La société Texia a été placée en liquidation judiciaire par jugement rendu le 14 mai 2019 par le tribunal de commerce d'Antibes. Maître [S] [G], initialement désigné en qualité de mandataire liquidateur de la société Texia, a été remplacé par la SELARL GM dont il est associé.
La dernière mission, conclue par l'entremise de la société Manpower, était du 11 au 13 mars 2020.
Par la suite, M. [I] n'a plus effectué de missions pour le compte de la société [R] en raison du confinement lié à la crise sanitaire puis, à l'issue de cette période, n'a pas été rappelé pour travailler dans la société [R].

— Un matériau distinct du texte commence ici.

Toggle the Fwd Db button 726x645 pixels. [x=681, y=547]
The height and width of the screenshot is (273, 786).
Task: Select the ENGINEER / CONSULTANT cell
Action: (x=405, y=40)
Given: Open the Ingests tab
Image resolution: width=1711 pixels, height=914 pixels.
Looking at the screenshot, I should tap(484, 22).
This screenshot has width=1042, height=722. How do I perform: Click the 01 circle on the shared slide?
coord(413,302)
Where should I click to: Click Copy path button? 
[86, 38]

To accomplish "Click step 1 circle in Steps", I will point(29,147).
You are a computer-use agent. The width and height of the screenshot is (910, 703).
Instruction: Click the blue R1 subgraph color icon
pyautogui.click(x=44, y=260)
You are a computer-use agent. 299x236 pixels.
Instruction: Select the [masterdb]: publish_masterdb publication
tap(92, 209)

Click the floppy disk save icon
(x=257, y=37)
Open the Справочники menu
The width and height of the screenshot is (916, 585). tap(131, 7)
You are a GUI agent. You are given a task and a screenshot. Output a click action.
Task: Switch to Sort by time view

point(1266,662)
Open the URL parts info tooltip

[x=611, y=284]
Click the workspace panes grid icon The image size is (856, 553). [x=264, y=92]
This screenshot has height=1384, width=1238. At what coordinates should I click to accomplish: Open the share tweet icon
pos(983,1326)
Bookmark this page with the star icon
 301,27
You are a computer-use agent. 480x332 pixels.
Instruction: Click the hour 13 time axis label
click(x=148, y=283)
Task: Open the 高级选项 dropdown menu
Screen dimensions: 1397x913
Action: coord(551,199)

Le 3 juillet 2020, M. [I] a saisi le conseil de prud'hommes de Bordeaux, soutenant que ses contrats de mission doivent être requalifiés en contrat de travail à durée indéterminée, que l'infraction de travail dissimulé est caractérisée et que la société [R] a manqué à son obligation de sécurité, contestant la légitimité de la rupture du contrat, demandant à la juridiction d'écarter le montant maximal d'indemnisation prévu par l'article L. 1235-3 du code du travail en raison de son inconventionnalité et réclamant un rappel de salaire afférent aux périodes non travaillées, des dommages et intérêts pour licenciement abusif et pour manquement à l'obligation de sécurité outre le paiement de sommes au titre des majorations liées aux heures supplémentaires et de la contrepartie obligatoire en repos.
Il a ensuite présenté des demandes à l'encontre des entreprises de travail temporaire Texia, Manpower et Solcis.